All this is interesting because I really got started just looking for a copy of VMWare Workstation 5 which I paid for three years ago and has disappeared off the face of the map. Until I went to the Pirate Bay where it was easy to find. But the Pirate Bay has its own set of temptations. So I started thinking about how I could stash purloined goods and contraband and it ran me into this larger problem which is how do you get what you want from the web without leaving a trail, and once you have it inhouse, how do you use it without showing you have it. So I have to think about concentric firewalling of behavior and hardware.
Speaking of browsers, I'm now running NoScript on my Firefox. I'm rather bored of Chrome and it's not that much faster. Plus, a guy that Johnny Long is following on Twitter recommends it.
Here's another weird thing. TrueCrypt is now running seven or eight diagnoses of insecurity - like what's unencrypted in memory when you drop programs or what goes to the Windows swap space.

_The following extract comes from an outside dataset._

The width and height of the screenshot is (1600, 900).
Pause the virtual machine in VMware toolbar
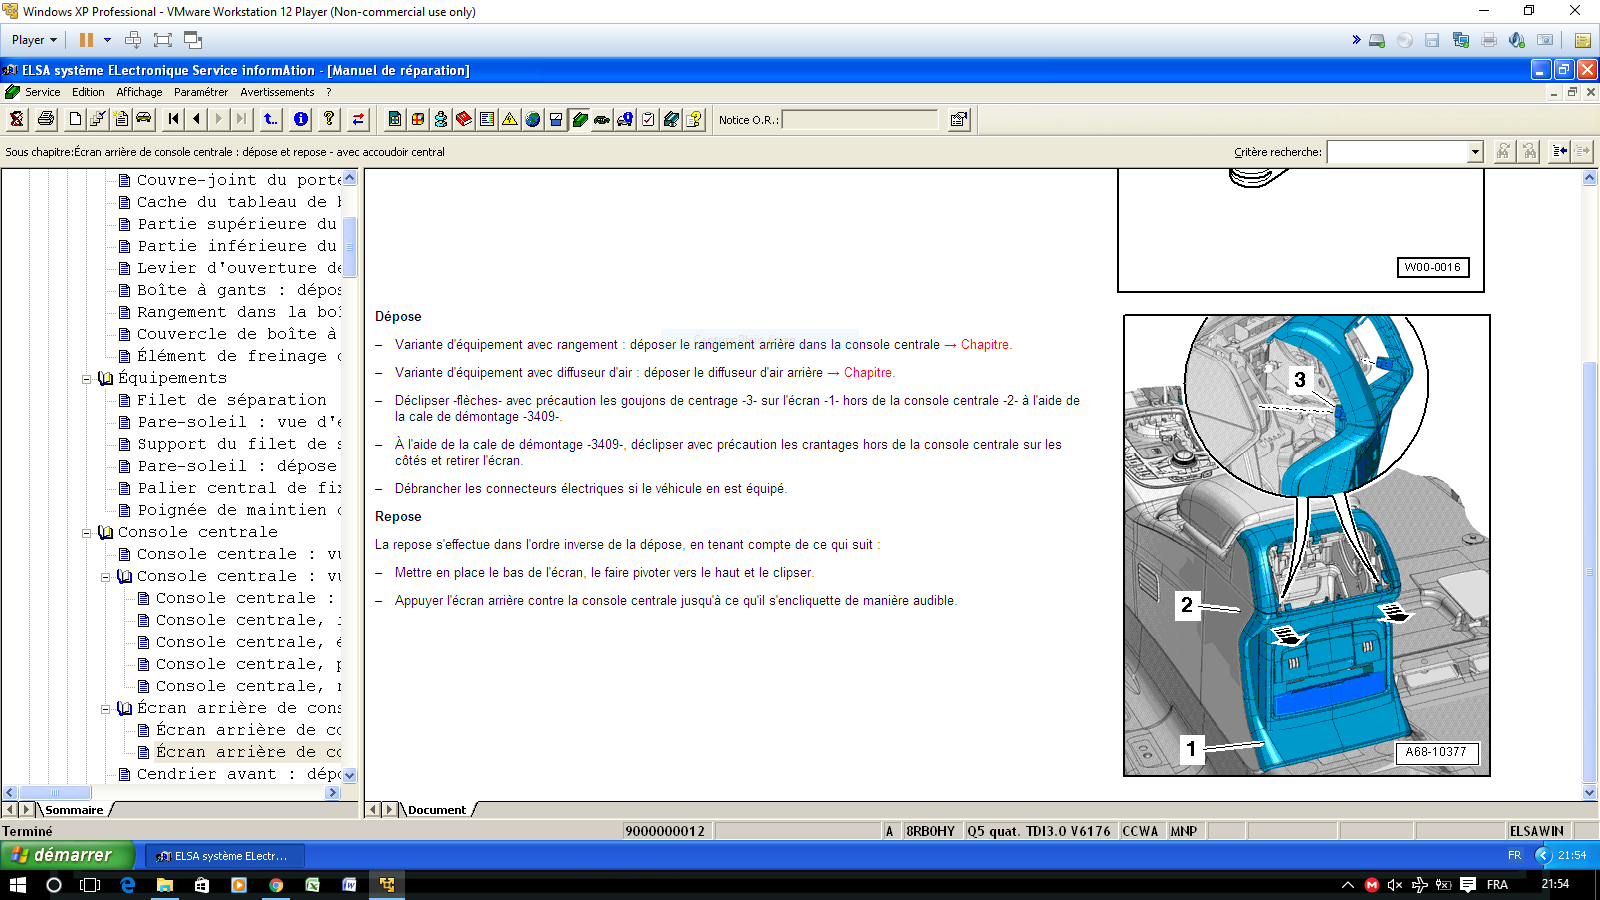pos(86,40)
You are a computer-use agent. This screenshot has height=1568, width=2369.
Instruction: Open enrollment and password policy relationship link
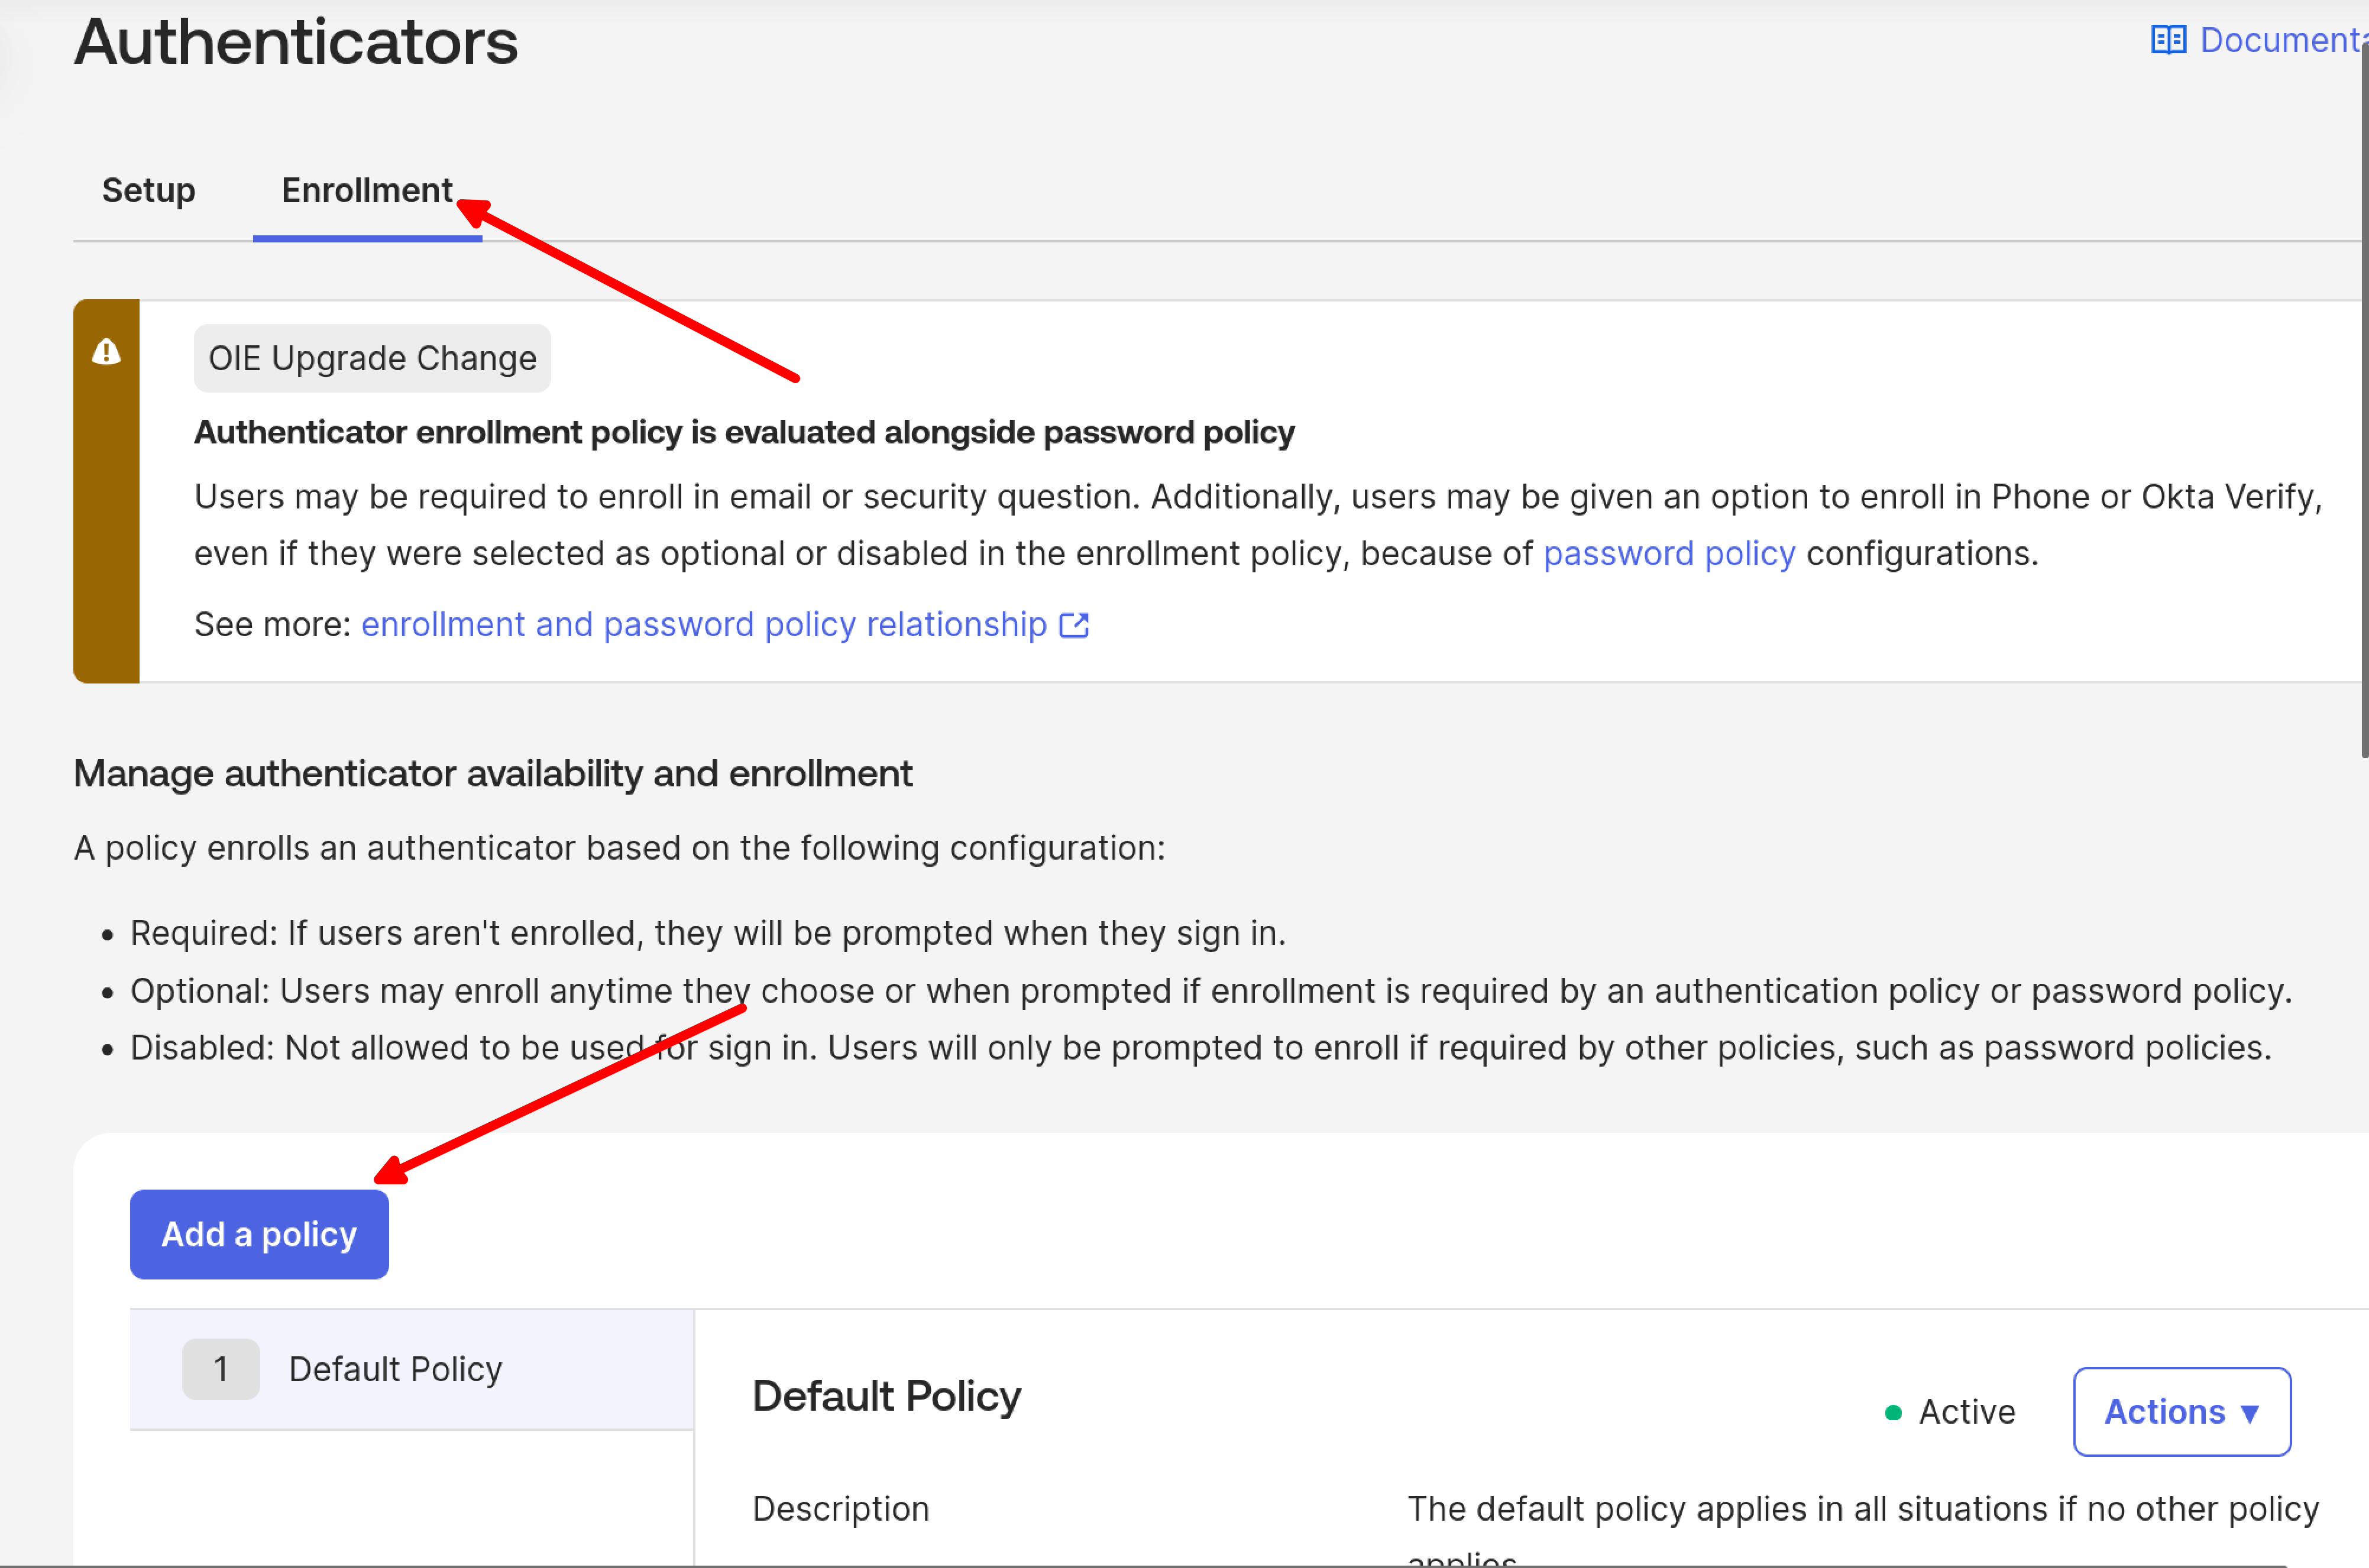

But these are vulnerabilities that I think are specific to one dimension of security - which is to say that they are defenses against a certain type of intrusion. Most likely those kits that are aimed at botting your machine. I just need to keep in mind all of the sorts of intrusions I'm a tasty target for. But then again, I do like the idea of having my own botnet. Which takes me back to thinking about very light hypervisor stuff at the bottom of some stack of OSes running wholly anonymized. Such a thing is possible and I'll be trying it next week.
Also I found a couple stupid music sites, just eyeballing Slashdot comments. They are free music sites with the kind of new music that appeals to folks who are actually pissed off that they have to buy music. I'm never quite sure of such peoples' taste in music considering what I've heard free. Oh. The sites are Magnatunes and Jamendo.
Meanwhile I'll be checking out this thing called VLC and seeing whether or not I can rip my own DVDs. I've wanted to do that for a long time.